## TASK DIRECTIONS
Reproduce the following items verbatim, line for line.

>> BEGIN DATA EXTRACT

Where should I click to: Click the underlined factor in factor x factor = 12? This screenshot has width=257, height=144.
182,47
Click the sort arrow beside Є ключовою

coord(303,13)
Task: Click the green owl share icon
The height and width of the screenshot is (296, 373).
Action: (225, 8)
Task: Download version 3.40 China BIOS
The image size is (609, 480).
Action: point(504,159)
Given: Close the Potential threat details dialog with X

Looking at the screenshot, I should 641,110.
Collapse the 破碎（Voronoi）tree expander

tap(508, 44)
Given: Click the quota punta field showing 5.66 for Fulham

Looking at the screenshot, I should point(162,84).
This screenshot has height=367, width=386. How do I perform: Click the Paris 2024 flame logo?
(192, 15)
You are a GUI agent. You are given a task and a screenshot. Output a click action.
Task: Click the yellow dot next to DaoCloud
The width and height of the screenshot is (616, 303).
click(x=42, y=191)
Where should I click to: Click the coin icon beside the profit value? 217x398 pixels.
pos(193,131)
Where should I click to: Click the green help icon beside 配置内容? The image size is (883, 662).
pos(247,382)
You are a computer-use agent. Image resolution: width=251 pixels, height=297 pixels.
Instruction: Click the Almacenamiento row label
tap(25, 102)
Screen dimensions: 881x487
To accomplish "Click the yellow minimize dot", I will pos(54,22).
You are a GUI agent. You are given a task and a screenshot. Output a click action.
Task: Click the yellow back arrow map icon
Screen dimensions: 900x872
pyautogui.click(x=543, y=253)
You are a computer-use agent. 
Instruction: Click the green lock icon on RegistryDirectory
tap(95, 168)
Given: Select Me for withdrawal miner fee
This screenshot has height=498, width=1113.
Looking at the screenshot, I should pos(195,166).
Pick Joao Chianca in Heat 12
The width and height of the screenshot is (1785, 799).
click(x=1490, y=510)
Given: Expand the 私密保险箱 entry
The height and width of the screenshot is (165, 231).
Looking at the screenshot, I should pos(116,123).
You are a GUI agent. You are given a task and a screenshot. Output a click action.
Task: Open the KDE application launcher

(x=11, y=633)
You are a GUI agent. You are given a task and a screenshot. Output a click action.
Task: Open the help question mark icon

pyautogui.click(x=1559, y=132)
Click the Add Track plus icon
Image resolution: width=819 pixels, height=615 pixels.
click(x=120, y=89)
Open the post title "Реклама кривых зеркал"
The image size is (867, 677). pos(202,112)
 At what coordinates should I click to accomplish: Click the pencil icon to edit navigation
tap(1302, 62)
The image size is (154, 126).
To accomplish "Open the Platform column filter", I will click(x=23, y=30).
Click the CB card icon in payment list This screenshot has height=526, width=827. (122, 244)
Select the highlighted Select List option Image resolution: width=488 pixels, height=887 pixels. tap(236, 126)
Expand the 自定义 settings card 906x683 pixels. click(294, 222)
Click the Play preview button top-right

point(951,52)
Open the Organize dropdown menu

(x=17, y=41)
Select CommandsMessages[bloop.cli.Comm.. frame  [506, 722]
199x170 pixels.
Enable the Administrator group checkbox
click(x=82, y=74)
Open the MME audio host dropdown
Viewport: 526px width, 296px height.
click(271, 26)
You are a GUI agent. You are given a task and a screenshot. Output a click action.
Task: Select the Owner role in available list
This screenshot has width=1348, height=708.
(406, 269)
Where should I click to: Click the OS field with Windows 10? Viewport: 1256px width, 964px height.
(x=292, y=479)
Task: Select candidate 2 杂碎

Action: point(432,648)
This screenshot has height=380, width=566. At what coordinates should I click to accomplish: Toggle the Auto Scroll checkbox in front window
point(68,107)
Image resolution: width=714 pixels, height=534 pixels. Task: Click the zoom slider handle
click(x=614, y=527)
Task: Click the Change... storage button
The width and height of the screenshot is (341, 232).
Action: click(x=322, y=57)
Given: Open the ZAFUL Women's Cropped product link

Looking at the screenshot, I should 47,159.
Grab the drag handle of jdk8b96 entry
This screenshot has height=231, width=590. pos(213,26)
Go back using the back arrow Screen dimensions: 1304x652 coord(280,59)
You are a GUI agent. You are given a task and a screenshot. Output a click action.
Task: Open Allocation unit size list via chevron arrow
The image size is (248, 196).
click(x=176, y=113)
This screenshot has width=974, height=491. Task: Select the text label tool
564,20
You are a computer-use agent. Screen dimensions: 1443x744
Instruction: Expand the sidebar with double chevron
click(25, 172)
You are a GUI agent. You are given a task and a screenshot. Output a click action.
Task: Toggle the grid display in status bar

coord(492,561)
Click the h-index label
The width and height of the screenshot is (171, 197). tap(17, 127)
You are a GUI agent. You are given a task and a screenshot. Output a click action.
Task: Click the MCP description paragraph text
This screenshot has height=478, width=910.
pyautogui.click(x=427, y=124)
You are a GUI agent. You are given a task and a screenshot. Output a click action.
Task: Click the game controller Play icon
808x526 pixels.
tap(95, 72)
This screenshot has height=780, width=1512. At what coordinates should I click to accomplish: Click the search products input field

>> END DATA EXTRACT

## PROBLEM SOLUTION
Where should I click to: Click the underlined factor in factor x factor = 12? This screenshot has width=257, height=144.
182,47
Click the sort arrow beside Є ключовою

coord(303,13)
Task: Click the green owl share icon
The height and width of the screenshot is (296, 373).
Action: (225, 8)
Task: Download version 3.40 China BIOS
The image size is (609, 480).
Action: point(504,159)
Given: Close the Potential threat details dialog with X

Looking at the screenshot, I should 641,110.
Collapse the 破碎（Voronoi）tree expander

tap(508, 44)
Given: Click the quota punta field showing 5.66 for Fulham

Looking at the screenshot, I should point(162,84).
This screenshot has height=367, width=386. How do I perform: Click the Paris 2024 flame logo?
(192, 15)
You are a GUI agent. You are given a task and a screenshot. Output a click action.
Task: Click the yellow dot next to DaoCloud
The width and height of the screenshot is (616, 303).
click(x=42, y=191)
Where should I click to: Click the coin icon beside the profit value? 217x398 pixels.
pos(193,131)
Where should I click to: Click the green help icon beside 配置内容? The image size is (883, 662).
pos(247,382)
You are a computer-use agent. Image resolution: width=251 pixels, height=297 pixels.
Instruction: Click the Almacenamiento row label
tap(25, 102)
Screen dimensions: 881x487
To accomplish "Click the yellow minimize dot", I will pos(54,22).
You are a GUI agent. You are given a task and a screenshot. Output a click action.
Task: Click the yellow back arrow map icon
Screen dimensions: 900x872
pyautogui.click(x=543, y=253)
You are a computer-use agent. 
Instruction: Click the green lock icon on RegistryDirectory
tap(95, 168)
Given: Select Me for withdrawal miner fee
This screenshot has height=498, width=1113.
Looking at the screenshot, I should pos(195,166).
Pick Joao Chianca in Heat 12
The width and height of the screenshot is (1785, 799).
click(x=1490, y=510)
Given: Expand the 私密保险箱 entry
The height and width of the screenshot is (165, 231).
Looking at the screenshot, I should pos(116,123).
You are a GUI agent. You are given a task and a screenshot. Output a click action.
Task: Open the KDE application launcher

(x=11, y=633)
You are a GUI agent. You are given a task and a screenshot. Output a click action.
Task: Open the help question mark icon

pyautogui.click(x=1559, y=132)
Click the Add Track plus icon
Image resolution: width=819 pixels, height=615 pixels.
click(x=120, y=89)
Open the post title "Реклама кривых зеркал"
The image size is (867, 677). pos(202,112)
 At what coordinates should I click to accomplish: Click the pencil icon to edit navigation
tap(1302, 62)
The image size is (154, 126).
To accomplish "Open the Platform column filter", I will click(x=23, y=30).
Click the CB card icon in payment list This screenshot has height=526, width=827. (122, 244)
Select the highlighted Select List option Image resolution: width=488 pixels, height=887 pixels. tap(236, 126)
Expand the 自定义 settings card 906x683 pixels. click(294, 222)
Click the Play preview button top-right

point(951,52)
Open the Organize dropdown menu

(x=17, y=41)
Select CommandsMessages[bloop.cli.Comm.. frame  [506, 722]
199x170 pixels.
Enable the Administrator group checkbox
click(x=82, y=74)
Open the MME audio host dropdown
Viewport: 526px width, 296px height.
click(271, 26)
You are a GUI agent. You are given a task and a screenshot. Output a click action.
Task: Select the Owner role in available list
This screenshot has width=1348, height=708.
(406, 269)
Where should I click to: Click the OS field with Windows 10? Viewport: 1256px width, 964px height.
(x=292, y=479)
Task: Select candidate 2 杂碎

Action: point(432,648)
This screenshot has height=380, width=566. At what coordinates should I click to accomplish: Toggle the Auto Scroll checkbox in front window
point(68,107)
Image resolution: width=714 pixels, height=534 pixels. Task: Click the zoom slider handle
click(x=614, y=527)
Task: Click the Change... storage button
The width and height of the screenshot is (341, 232).
Action: click(x=322, y=57)
Given: Open the ZAFUL Women's Cropped product link

Looking at the screenshot, I should 47,159.
Grab the drag handle of jdk8b96 entry
This screenshot has height=231, width=590. pos(213,26)
Go back using the back arrow Screen dimensions: 1304x652 coord(280,59)
You are a GUI agent. You are given a task and a screenshot. Output a click action.
Task: Open Allocation unit size list via chevron arrow
The image size is (248, 196).
click(x=176, y=113)
This screenshot has width=974, height=491. Task: Select the text label tool
564,20
You are a computer-use agent. Screen dimensions: 1443x744
Instruction: Expand the sidebar with double chevron
click(25, 172)
You are a GUI agent. You are given a task and a screenshot. Output a click action.
Task: Toggle the grid display in status bar

coord(492,561)
Click the h-index label
The width and height of the screenshot is (171, 197). tap(17, 127)
You are a GUI agent. You are given a task and a screenshot. Output a click action.
Task: Click the MCP description paragraph text
This screenshot has height=478, width=910.
pyautogui.click(x=427, y=124)
You are a GUI agent. You are given a task and a screenshot. Output a click action.
Task: Click the game controller Play icon
808x526 pixels.
tap(95, 72)
This screenshot has height=780, width=1512. At what coordinates should I click to accomplish: Click the search products input field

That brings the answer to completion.